[Data excerpts]
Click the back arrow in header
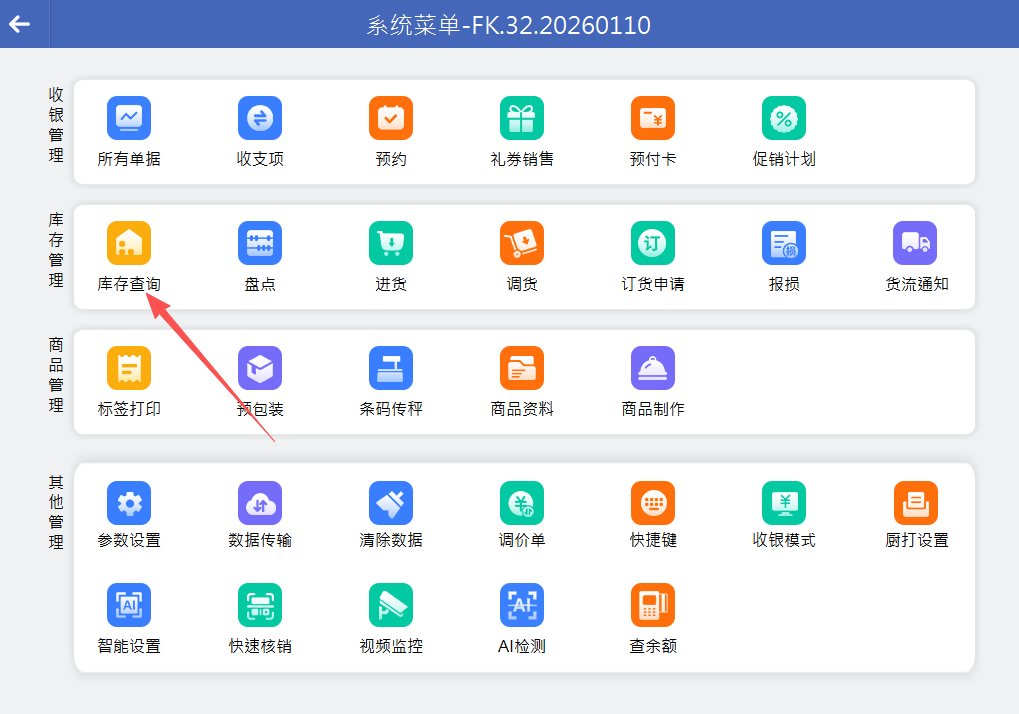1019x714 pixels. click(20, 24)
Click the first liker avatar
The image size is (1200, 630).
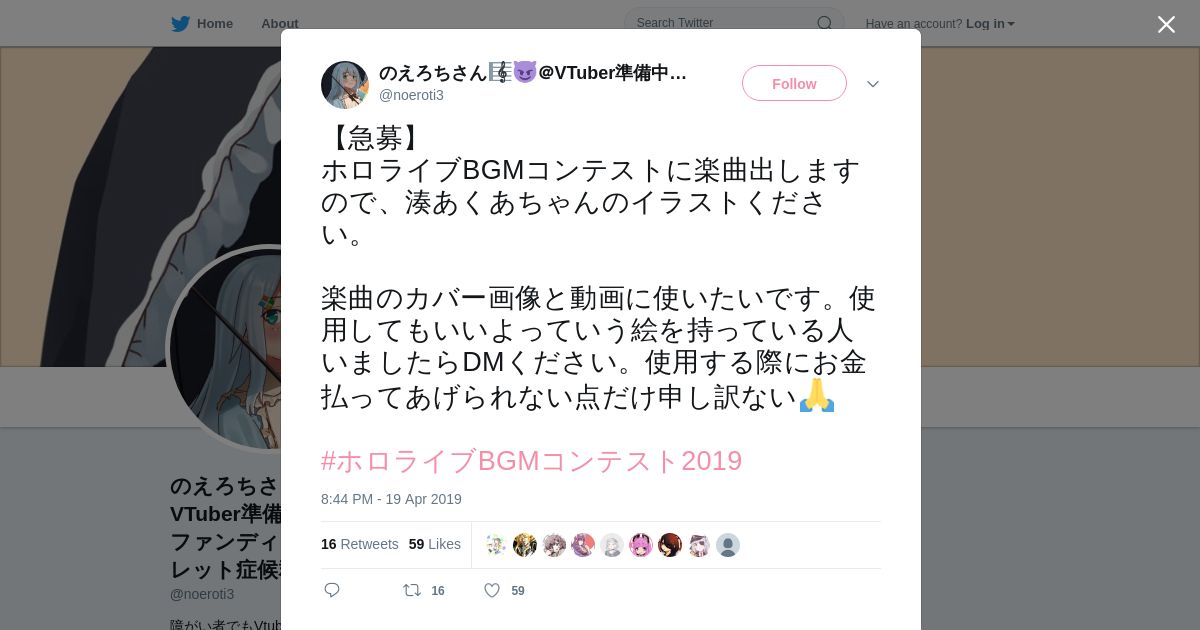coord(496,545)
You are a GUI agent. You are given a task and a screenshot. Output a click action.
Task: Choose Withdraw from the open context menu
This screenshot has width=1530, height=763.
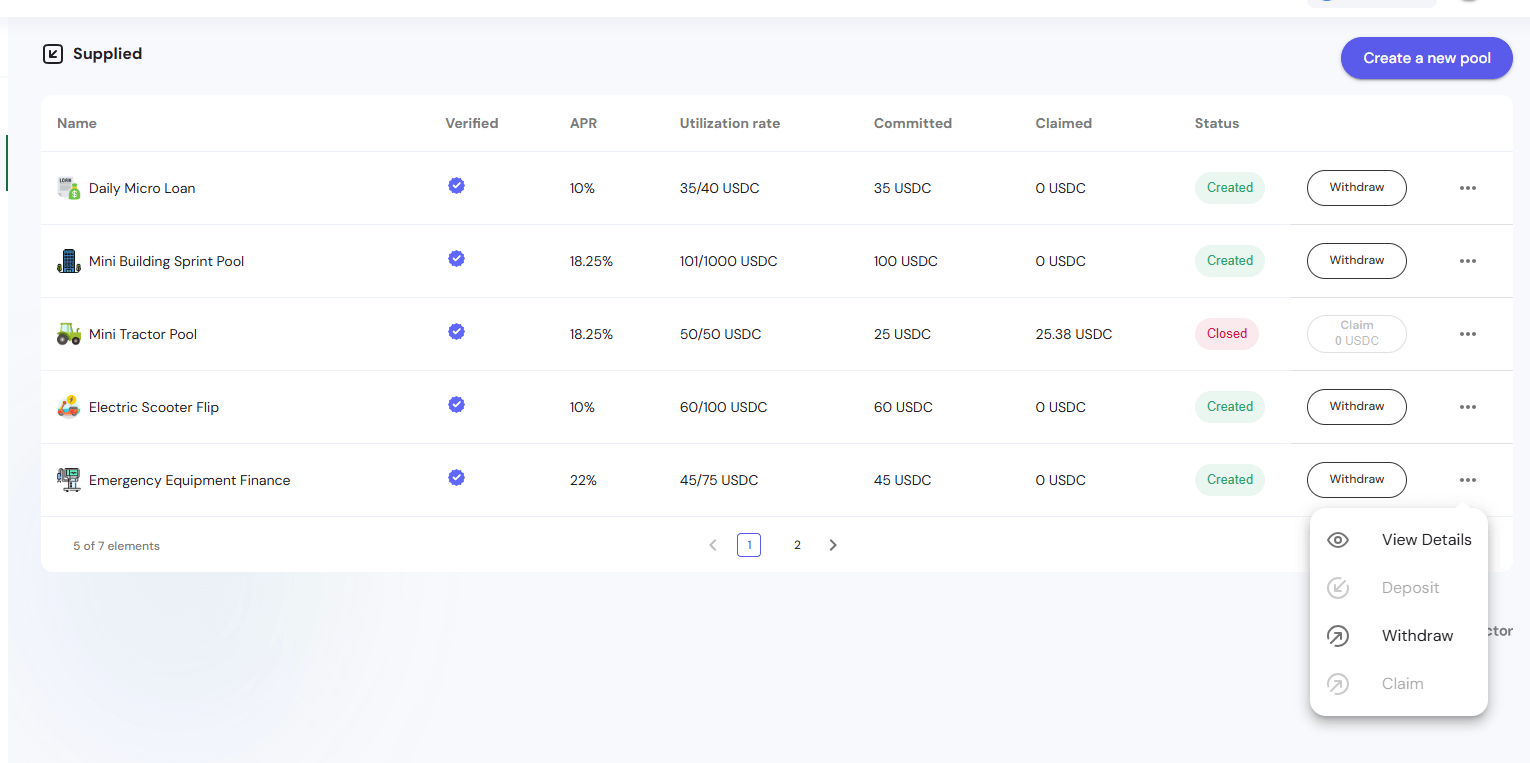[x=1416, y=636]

> [TASK]
Please, leaving out all pictures, transcribe exactly the lines above from the one containing "Click the first liker avatar" through the final line, both included.

> [OUTPUT OF THE TASK]
Click the first liker avatar
The image size is (1200, 630).
coord(496,545)
You are a GUI agent. You are given a task and a screenshot. Output a click action.
Task: Choose Withdraw from the open context menu
This screenshot has width=1530, height=763.
[x=1416, y=636]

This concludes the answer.